▶ À compléter:
1. D'après le texte sur l'exploitation du bois en Afrique, pourquoi les fraudes se multiplient-elles ? Répondez en une à trois phrases.
2. Rédigez, s'il vous plaît, la suite du texte sur l'exploitation du bois en Afrique, à partir de sa dernière phrase.

Texte extrait du mensuel Silence, n°
270, mai 2001, p. 16 . Il peut être librement reproduit sous réserve
d'en mentionner la source.
Certaines municipalités continuent à acheter des bois
"exotiques" moins chers que le bois local. Pourtant, sur place, malgré
les belles déclarations, aucune forêt n'est exploitée
de manière durable.
Comme beaucoup d'autres matières premières, l'exploitation
du bois en Afrique est contrôlée presque entièrement
par des sociétés européennes, libanaises et asiatiques.
Après avoir épuisé la forêt ivoirienne, réduite
de 90 % en trente ans, elle se déploie aujourd'hui dans tout le
bassin du Congo, à plus de mille kilomètres des côtes.
Les forêts littorales sont depuis longtemps ravagées, la tendance
est maintenant à la jonction des concessions de part et d'autre
des frontières. En 2000, le Cameroun et le Congo-Brazzaville ont
attribué près de quatre millions d'hectares de titres forestiers.
L'ouverture de routes transfrontalières RCA/Cameroun, Gabon/Guinée
Equatoriale/Cameroun, financées par l'Union européenne et
l'Agence française de développement, permettront aux flux
de grumes [troncs d'arbres] de rejoindre plus vite les ports. La mobilisation
des ressources forestières et l'industrialisation de la filière
bois sont encouragées par la Banque mondiale et le FMI. Mais les
fraudes se multiplient à mesure que la concurrence augmente, avec
l'arrivée des forestiers malaysiens ou chinois, et que les ressources
s'épuisent. Beaucoup de forêts attribuées récemment
avaient déjà été exploitées, à
l'est du Cameroun, au nord du Congo, souvent illégalement. Les dépassements
de surfaces de coupe parfois sur des dizaines de kilomètres carrés,
l'abattage d'arbres trop jeunes - en sous diamètre -, l'évasion
fiscale sont pratiqués par beaucoup d'exploitants.

▶ Données extraites:
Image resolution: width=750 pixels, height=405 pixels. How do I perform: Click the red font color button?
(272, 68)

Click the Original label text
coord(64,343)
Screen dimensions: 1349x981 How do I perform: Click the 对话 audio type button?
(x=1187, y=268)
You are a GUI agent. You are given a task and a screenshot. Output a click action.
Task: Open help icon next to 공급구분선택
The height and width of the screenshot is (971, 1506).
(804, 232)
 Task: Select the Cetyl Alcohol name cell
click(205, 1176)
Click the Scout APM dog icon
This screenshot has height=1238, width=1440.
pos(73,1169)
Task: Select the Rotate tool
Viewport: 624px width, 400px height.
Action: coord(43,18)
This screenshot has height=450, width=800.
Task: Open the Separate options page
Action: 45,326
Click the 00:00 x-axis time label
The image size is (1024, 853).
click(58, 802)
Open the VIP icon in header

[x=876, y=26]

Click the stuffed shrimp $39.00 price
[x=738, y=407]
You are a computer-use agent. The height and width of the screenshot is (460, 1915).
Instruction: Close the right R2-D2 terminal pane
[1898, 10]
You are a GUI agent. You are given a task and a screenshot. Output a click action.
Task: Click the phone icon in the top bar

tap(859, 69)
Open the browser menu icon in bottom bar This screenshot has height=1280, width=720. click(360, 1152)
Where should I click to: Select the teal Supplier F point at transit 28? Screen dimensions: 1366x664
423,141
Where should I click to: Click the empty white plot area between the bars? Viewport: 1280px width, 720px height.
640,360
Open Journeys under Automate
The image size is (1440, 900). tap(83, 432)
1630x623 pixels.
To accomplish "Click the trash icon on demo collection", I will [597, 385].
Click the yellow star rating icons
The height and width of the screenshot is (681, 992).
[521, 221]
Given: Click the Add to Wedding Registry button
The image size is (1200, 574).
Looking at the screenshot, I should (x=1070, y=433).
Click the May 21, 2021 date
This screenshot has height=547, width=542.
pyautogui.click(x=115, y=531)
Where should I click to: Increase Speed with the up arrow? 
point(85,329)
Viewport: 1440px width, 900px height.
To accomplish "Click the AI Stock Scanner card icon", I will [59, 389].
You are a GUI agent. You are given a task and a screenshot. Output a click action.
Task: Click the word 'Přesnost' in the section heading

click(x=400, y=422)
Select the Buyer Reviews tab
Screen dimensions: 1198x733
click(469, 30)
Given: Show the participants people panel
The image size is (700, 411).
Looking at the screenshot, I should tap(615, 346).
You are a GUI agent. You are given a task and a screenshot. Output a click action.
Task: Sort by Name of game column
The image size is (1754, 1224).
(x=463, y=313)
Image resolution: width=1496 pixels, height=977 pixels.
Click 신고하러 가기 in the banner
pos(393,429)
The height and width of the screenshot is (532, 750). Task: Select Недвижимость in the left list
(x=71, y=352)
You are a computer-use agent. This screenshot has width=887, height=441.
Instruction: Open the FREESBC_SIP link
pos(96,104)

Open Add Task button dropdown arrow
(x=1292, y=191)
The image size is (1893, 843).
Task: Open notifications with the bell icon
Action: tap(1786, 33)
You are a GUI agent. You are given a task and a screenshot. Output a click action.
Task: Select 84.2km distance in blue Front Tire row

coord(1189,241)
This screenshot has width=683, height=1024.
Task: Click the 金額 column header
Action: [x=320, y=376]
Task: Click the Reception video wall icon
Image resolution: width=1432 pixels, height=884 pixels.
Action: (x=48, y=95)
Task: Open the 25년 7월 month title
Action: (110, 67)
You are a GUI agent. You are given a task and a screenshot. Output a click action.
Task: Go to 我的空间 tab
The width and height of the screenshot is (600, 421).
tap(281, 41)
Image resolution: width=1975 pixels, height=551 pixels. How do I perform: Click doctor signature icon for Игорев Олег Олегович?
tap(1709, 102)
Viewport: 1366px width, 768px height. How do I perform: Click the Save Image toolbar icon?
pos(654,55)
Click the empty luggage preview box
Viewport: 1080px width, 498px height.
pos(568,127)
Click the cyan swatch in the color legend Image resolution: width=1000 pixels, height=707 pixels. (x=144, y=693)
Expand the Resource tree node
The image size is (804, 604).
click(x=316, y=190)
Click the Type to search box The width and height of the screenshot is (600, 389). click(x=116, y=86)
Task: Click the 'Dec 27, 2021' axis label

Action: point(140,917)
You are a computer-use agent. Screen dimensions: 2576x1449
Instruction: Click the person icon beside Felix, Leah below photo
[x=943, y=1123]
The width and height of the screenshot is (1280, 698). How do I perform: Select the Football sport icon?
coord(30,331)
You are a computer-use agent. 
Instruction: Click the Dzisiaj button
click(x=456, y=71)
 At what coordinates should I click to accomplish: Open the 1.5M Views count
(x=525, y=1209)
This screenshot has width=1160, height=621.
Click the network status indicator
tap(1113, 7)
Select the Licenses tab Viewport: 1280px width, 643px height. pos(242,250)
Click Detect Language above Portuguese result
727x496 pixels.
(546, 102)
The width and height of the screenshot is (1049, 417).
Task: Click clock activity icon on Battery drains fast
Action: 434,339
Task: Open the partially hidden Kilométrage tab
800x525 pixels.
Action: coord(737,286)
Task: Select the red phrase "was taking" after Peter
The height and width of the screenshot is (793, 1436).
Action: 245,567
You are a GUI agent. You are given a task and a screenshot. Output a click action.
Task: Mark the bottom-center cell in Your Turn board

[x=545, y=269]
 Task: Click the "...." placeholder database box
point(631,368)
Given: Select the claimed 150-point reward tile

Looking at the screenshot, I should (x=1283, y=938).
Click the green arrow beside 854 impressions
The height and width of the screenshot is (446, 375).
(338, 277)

▶ Réponses par tâche:
1. Les fraudes se multiplient à mesure que la concurrence augmente, avec l'arrivée des forestiers malaysiens ou chinois. Elles progressent aussi à mesure que les ressources s'épuisent.

2.
Le 28 décembre 2000 le Cameroon Tribune, quotidien du
parti au pouvoir à Yaoundé, annonçait la condamnation
de quatre compagnies forestières à des amendes allant de
100 000 F à plus d' 1 000 000 F pour infractions graves aux règles
d'exploitation. L'une était libanaise - Hazim -, les trois autres
françaises : RC Coron, exploitant historique des forêts camerounaises,
installé dans le pays sous l'administration coloniale, SIM et CAMBOIS,
filiales du tentaculaire groupe Rougier opérant au Gabon, au Congo-Brazzaville,
en Guinée Equatoriale, au Cameroun.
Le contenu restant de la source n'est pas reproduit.